自分の弱点は何か?という問いに対しては、そのときの年齢、状況、悩みなどの要素によって様々な答えを用意できるくらい弱点に満ち溢れた人間である。しかし、ひとつひとつ列挙していてはキリがないので、ここでは今の自分が強く認識している弱点について書きたい。

それは「恐怖の感情」である。そしてその感情を生み出しているのは自らの想像力だ。昔、村上春樹がどこかに書いていたように、想像力が生み出す恐怖ほど怖いものはないのだ。想像というくらいだから、そのほとんどがまだ起きていないことだ。だから本来は怖がるには早すぎるのだが、それでもその起きるかもしれない出来事は、想像力の力を借りてどんどん規模を増し、最後にはまるで現実に起きるに違いない、いやもう既に起きていることとして、精神にネガティブな圧力を過剰なくらい強い力でかけてくる。

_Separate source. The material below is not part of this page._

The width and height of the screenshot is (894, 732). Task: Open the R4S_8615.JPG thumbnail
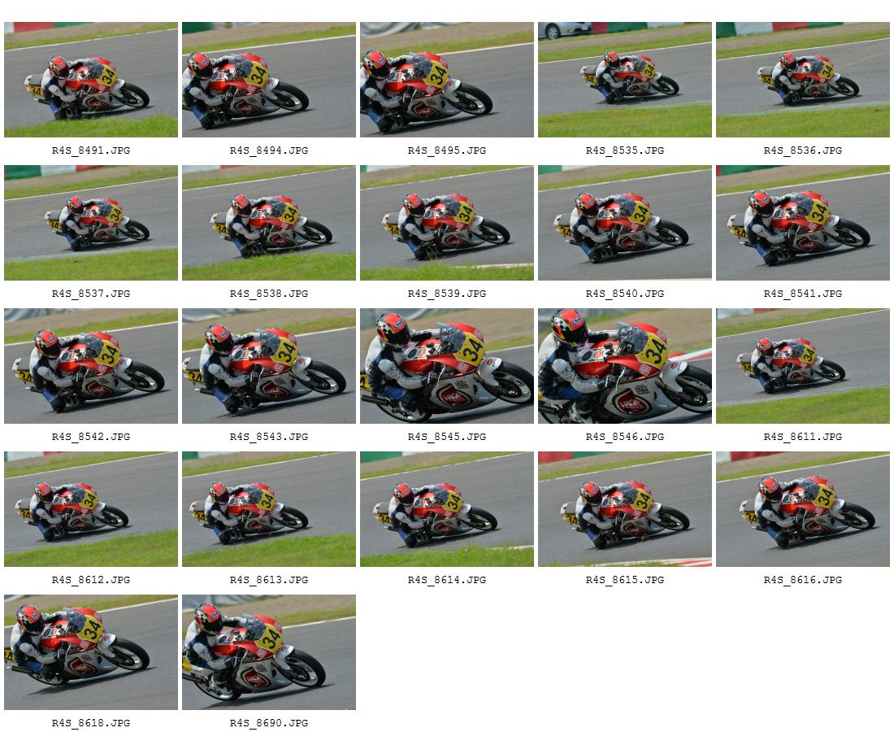point(625,509)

被害妄想という言葉があるが、自分の場合はそれを表に出していないからそう言われていないだけで、実際にはそれと同じような状態ではないかと思う。そう診断されるような人たちはきっと気がふれるギリギリの日々を過ごしているのだろうと思うと、まるで自分のことのように胸が痛くなる。

さて、僕が想像力を駆使して自分を追い詰める恐怖の感情の中身とは何か?それは「喪失」である。もともと人間関係を数多く持っていないし、友人も少ない。要するに大事な人がこの世に少ないということだ。しかし言い換えるとそれは、失ったときの衝撃が大きいということに他ならない。特に多くの時間を一緒に歩んでいるような人が、ある日ふといなくなってしまったら…と想像するだけで結構苦しくなってしまう。

この傾向は幼い時からあったように記憶している。特に夜になると漠然とした恐怖に包まれてしまうことが多くて、理由を知る為に心理学を紐解いたことがあるのだが、そこには「幼少期に親とのアタッチメントが足りていないほど、安心感というものが枯渇してしまい、人への執着が強くなったり、それを失うことの恐怖が強くなったりする場合がある」との記述があった。僕の親は共働きで(母は夜の仕事だった)面倒が見られないからと、小さいころから祖母に預けられて育てられたのだが、その祖母もまた忙しい仕事を抱えている人だったので、小学校から帰って夜の10時11時くらいまで一人きりで家にいたことはざらだったし、寝る時も先に一人で寝ることを強いられていたので、その古い日本家屋の天井の板の模様が人の顔に見えてきては、恐怖のあまり夏でも布団の中に頭も入れ込んで汗だくで過ごしていた記憶がある。

ここまで書いていて気づいたのだが、もしかすると、僕が怖いのは喪失ではないのかもしれない。それよりも、その結果としてひとりになることが怖いのではないだろうか?孤独になるのが怖いのではないか?大切なのは自分なのかもしれない。そう考えると随分と身勝手だし、そうであるならこの苦しみも当然の報いかもしれないなと思う。

変な話かもしれないが、それが自分を鍛えようと思ったきっかけである。これも村上春樹が書いていたのだが「心と体は繋がっている。心はダイレクトに強くすることは難しいが、体を強くすることならできなくはない。その結果として心を強化することも可能なのではないか」原文はどうだったか忘れてしまったが、大体そのようなことだったと思う。そう。結局のところ弱さについて語れば、強さにあこがれを抱いてしまう。人間の仕組みはこんなとき良心的に働いてくれたりするから捨てたものでもない。

そんなわけで、自分本位な人生がこのまま終わる前に鍛えることにした。明日から。